Exercise
Please convert the data, starting at its beginning and going on through the line with "pos(195,414)", into a two-column CSV with the headers request and answer. Put each request's text and its answer in one quoted field each, with line breaks turned into spaces.

[A run of data]
-- start --
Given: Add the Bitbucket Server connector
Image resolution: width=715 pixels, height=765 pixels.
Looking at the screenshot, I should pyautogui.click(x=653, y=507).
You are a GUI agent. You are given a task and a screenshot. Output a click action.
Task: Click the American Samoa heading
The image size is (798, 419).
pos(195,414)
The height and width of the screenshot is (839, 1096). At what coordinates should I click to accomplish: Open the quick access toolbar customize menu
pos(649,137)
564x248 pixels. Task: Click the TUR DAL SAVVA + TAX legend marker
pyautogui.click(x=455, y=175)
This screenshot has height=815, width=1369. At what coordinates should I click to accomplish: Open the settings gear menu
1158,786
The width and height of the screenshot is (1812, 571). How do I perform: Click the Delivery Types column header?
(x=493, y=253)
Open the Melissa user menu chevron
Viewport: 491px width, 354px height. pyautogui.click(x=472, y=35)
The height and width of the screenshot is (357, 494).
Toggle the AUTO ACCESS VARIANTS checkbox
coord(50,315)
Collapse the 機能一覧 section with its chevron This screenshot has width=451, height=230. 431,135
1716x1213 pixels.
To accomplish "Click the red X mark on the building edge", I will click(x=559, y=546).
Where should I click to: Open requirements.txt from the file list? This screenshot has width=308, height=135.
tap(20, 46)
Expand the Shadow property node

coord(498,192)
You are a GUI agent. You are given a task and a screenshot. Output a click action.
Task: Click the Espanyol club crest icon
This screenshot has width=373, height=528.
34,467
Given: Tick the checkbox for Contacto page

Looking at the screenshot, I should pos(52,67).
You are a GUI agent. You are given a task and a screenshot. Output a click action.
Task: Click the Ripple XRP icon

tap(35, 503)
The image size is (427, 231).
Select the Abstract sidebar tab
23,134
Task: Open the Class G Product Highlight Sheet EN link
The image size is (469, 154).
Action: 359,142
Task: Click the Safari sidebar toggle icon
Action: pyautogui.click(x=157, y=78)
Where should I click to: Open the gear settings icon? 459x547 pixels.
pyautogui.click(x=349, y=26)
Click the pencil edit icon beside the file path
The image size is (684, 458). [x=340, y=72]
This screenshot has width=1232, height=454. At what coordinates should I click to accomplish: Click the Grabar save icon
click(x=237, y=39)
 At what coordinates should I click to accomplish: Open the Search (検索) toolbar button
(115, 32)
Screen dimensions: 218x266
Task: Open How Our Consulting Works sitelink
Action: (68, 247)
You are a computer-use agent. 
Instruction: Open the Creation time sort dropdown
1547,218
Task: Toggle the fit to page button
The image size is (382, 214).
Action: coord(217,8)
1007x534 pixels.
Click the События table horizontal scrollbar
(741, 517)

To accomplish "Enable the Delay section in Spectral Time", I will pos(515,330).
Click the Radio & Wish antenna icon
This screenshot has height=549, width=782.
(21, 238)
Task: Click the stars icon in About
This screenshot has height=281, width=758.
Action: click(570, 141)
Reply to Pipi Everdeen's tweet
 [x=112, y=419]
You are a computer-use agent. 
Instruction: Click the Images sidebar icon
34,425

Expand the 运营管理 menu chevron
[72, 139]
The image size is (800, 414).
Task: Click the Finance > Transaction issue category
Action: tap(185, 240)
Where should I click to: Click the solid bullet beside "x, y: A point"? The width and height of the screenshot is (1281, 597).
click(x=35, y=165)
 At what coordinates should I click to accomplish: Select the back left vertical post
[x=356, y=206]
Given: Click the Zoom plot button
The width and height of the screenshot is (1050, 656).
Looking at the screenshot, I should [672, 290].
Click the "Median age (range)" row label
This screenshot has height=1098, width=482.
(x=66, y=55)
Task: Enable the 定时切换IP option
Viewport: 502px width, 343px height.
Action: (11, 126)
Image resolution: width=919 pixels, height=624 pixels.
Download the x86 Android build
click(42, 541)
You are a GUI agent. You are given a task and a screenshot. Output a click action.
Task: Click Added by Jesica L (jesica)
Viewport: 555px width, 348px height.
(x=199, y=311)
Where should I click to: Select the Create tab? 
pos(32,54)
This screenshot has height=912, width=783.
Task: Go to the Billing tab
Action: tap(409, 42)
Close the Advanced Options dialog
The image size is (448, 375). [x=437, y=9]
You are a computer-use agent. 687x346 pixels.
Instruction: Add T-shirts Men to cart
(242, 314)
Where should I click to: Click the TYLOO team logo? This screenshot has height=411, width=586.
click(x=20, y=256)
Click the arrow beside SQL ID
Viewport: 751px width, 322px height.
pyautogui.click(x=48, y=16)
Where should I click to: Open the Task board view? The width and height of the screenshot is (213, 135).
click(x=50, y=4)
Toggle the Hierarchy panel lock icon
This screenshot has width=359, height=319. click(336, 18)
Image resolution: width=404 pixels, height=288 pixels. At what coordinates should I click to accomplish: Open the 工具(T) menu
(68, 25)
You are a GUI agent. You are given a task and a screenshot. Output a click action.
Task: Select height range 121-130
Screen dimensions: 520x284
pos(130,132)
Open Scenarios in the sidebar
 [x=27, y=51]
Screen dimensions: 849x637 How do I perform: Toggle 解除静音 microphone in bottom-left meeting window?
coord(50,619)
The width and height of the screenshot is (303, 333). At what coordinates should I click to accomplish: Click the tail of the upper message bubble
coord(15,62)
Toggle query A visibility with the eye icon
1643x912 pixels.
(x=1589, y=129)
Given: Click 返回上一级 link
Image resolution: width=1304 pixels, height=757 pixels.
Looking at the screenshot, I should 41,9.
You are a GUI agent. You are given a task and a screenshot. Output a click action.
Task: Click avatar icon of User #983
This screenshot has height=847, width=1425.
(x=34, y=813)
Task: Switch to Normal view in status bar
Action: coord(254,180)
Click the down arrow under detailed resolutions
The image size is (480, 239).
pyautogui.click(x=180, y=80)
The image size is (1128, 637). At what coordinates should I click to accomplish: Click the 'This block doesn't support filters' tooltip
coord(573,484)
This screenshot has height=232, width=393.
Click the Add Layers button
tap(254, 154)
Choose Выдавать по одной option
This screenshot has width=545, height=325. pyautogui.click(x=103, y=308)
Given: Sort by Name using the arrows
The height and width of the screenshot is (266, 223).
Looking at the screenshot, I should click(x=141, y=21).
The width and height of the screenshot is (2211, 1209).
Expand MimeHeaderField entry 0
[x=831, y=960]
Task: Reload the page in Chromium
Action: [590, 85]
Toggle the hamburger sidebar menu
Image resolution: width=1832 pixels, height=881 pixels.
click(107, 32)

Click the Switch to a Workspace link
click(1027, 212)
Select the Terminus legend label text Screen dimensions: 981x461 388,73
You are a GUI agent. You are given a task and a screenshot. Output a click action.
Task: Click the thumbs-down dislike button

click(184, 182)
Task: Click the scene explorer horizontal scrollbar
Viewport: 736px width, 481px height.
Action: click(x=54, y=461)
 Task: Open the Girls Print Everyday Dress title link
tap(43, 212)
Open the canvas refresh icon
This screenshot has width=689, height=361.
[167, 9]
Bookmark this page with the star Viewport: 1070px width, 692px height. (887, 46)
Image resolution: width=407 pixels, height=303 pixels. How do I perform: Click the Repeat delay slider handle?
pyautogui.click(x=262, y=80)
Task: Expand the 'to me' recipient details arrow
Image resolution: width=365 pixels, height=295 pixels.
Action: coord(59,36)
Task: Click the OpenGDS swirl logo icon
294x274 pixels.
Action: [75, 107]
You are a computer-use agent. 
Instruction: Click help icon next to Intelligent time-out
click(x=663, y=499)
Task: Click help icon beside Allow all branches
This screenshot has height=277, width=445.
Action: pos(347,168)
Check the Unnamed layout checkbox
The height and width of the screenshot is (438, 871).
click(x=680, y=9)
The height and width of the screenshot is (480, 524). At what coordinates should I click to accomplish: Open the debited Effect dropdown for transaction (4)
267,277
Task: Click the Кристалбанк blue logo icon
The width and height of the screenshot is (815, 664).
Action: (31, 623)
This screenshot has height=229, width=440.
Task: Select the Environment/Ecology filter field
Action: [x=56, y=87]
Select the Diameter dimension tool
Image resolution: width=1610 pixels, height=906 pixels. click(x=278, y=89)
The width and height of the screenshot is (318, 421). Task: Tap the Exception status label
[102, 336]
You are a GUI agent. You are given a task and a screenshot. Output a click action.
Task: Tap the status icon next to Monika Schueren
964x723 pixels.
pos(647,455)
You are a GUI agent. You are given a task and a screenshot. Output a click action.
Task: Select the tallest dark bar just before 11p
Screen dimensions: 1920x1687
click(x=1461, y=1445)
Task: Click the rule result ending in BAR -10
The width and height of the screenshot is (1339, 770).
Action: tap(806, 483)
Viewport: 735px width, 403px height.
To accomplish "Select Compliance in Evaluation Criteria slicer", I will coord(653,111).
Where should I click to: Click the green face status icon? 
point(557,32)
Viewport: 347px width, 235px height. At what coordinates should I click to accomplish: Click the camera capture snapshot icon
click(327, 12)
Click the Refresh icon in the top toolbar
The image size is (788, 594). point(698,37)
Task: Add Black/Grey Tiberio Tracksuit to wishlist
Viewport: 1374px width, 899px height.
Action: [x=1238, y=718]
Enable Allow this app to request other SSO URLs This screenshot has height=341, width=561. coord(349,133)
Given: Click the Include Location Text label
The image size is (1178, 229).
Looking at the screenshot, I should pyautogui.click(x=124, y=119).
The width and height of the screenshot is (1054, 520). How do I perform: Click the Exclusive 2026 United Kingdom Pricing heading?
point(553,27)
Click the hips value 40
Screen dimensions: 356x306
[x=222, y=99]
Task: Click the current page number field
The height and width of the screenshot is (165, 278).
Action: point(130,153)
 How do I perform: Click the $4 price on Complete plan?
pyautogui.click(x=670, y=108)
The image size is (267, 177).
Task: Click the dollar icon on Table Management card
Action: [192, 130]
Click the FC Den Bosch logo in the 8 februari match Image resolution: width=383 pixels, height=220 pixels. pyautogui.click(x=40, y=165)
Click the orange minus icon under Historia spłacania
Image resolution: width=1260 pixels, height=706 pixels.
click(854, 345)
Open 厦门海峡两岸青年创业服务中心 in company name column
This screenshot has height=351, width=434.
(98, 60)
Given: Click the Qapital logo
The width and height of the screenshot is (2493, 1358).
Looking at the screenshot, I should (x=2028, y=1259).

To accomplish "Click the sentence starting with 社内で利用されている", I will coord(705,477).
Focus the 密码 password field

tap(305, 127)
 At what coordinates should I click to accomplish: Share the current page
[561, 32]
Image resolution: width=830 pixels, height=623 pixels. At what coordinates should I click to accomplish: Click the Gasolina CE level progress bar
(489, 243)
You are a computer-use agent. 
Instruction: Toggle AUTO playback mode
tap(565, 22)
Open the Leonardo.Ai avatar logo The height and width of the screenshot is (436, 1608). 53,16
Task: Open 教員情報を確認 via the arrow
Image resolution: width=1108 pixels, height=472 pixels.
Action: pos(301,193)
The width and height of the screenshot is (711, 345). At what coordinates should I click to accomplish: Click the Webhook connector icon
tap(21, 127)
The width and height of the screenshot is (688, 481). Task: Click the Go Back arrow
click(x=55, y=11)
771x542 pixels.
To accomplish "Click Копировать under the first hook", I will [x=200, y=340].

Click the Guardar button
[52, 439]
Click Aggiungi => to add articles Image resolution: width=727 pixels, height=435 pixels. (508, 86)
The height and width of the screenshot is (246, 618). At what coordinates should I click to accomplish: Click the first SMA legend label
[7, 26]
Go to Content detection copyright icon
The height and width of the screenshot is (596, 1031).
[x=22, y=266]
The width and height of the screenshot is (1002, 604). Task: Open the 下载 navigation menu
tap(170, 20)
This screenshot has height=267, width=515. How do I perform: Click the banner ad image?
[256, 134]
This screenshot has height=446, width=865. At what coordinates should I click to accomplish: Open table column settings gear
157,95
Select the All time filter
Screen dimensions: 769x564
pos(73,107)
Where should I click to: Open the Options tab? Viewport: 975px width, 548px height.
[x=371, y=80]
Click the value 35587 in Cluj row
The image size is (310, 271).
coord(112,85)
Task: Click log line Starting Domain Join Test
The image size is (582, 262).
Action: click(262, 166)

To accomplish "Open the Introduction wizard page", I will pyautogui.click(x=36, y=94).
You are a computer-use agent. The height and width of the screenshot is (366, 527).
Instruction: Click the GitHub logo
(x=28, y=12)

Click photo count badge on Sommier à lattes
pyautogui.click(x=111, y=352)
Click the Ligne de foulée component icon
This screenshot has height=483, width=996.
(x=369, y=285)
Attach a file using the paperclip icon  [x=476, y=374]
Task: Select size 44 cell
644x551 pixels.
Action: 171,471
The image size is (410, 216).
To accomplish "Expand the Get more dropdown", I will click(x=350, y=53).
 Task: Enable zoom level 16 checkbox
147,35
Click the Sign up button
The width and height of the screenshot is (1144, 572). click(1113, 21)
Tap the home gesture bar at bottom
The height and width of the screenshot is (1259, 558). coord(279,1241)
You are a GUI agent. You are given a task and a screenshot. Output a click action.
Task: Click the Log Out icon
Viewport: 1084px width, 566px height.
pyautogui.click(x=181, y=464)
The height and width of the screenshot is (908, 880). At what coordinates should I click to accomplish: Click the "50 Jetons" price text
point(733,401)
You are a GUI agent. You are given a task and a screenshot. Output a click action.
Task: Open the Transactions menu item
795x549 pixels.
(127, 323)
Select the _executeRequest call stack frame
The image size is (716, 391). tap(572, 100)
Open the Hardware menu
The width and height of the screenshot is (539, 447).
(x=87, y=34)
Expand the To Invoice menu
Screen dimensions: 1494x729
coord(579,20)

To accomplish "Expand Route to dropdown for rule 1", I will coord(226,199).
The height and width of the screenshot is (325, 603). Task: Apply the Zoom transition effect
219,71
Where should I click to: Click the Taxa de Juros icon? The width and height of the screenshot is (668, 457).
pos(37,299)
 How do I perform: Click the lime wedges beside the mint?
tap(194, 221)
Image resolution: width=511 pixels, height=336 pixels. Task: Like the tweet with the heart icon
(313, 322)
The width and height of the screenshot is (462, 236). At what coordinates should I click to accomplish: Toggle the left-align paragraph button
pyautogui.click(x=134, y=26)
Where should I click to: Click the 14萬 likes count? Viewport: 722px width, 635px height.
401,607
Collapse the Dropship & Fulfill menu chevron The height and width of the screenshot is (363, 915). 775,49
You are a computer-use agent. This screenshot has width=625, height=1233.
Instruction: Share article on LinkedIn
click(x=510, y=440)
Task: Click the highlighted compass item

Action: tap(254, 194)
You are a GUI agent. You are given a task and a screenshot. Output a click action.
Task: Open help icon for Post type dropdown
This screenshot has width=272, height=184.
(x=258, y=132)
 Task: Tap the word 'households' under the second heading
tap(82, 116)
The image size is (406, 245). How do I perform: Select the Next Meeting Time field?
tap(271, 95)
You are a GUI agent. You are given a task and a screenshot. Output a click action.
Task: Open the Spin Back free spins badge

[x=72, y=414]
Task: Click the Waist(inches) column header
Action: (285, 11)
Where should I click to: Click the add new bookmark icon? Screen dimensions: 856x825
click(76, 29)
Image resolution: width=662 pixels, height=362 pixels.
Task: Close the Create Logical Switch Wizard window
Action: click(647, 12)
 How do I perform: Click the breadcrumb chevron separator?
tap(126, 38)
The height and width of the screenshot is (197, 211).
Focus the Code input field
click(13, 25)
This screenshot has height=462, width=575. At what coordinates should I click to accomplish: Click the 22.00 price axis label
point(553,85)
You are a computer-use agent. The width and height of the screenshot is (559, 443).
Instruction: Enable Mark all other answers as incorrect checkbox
-- end --
Reply to the exercise
request,answer
"Given: Add the Bitbucket Server connector Image resolution: width=715 pixels, height=765 pixels.","Looking at the screenshot, I should pyautogui.click(x=653, y=507)."
"You are a GUI agent. You are given a task and a screenshot. Output a click action. Task: Click the American Samoa heading The image size is (798, 419).","pos(195,414)"